Methods: AST and conventional light sources with standard light cables were connected to 4
mm rigid nasal endoscopes (Karl Storz, Tuttlingen, Germany). Temperature was measured
using a thermocouple sensor at the scope tip to compare AST and conventional light
sources (112 time points at 15-second intervals). Temperature at the adapter was also
measured comparing AST with the conventional light source (52 time points at 15-second
intervals). A thermal camera assessed the temperature of the light cable ends immediately
upon disconnection. Additionally, light cords were held to standard surgical drapes
immediately after disconnection for various times both with direct and indirect contact
(5 mm away from the drape).
Results: Average temperature at the scope tip was 24.0°C for AST and 25.2°C for the conventional
light source (p < 0.001). Average temperature at the adapter was 26.6°C for AST and 27.3°C for conventional
(p = 0.003). Upon disconnection of the light cable, temperature averaged 40.9°C for
cables attached to AST, versus 56.8°C for conventional light sources. Conventional
light cords showed notable drape burns at all time intervals with both direct and
indirect contact. Damage was significantly greater with indirect contact via thermal
radiation. The AST system did not burn the drapes with either direct or indirect contact.

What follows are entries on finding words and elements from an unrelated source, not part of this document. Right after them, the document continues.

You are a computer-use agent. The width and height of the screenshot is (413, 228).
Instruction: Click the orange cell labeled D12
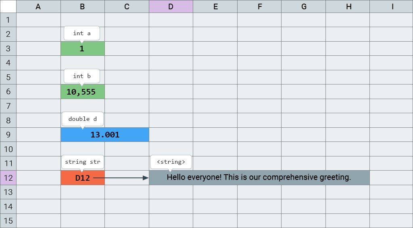click(82, 178)
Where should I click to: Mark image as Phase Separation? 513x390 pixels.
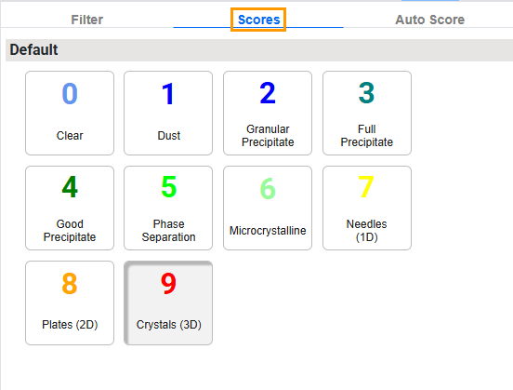(x=168, y=208)
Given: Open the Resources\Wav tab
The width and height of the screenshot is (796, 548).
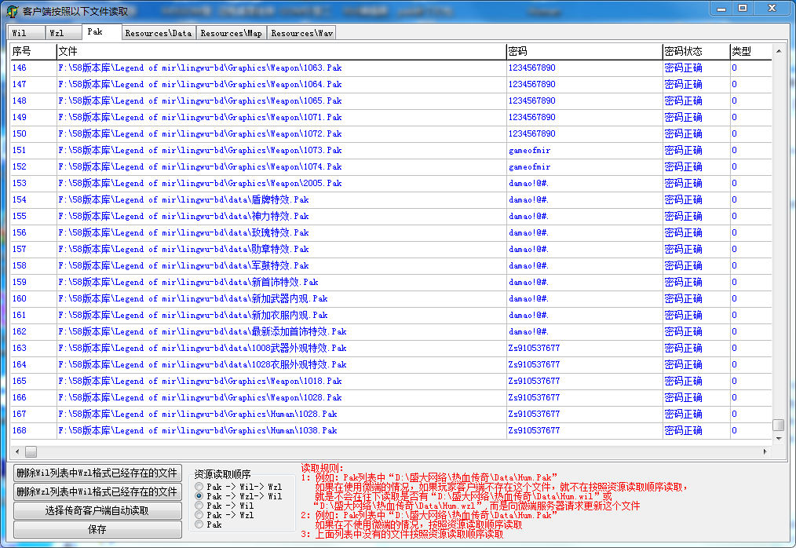Looking at the screenshot, I should [x=301, y=33].
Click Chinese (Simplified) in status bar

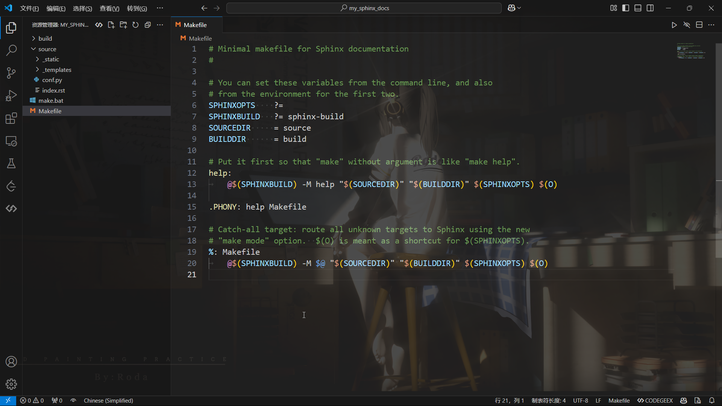click(x=108, y=400)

Discussion: Both the scope tip and adapter were cooler using AST technology compared with conventional
light sources, though they did not meet the 50°C skin burn threshold. Immediately
upon disconnection, the temperature of the light cord was much lower with AST compared
with conventional technology and dropped well below 50°C. On disconnection from conventional
light sources, light cables produced significant burns in drapes at all time intervals,
most significantly on indirect contact. AST did not cause burns to surgical drapes
with direct or indirect contact. Radiative heat transfer, as opposed to conduction
with direct contact, appears to be more significant for thermal injury to occur.
Conclusion: AST technology provides significant safety value by removing radiative heat transfer
as a possible agent of patient and caregiver harm. This technology significantly and
rapidly lowers the temperature of an accidentally disconnected light cord to levels
well below the threshold for causing skin injury and drape burns.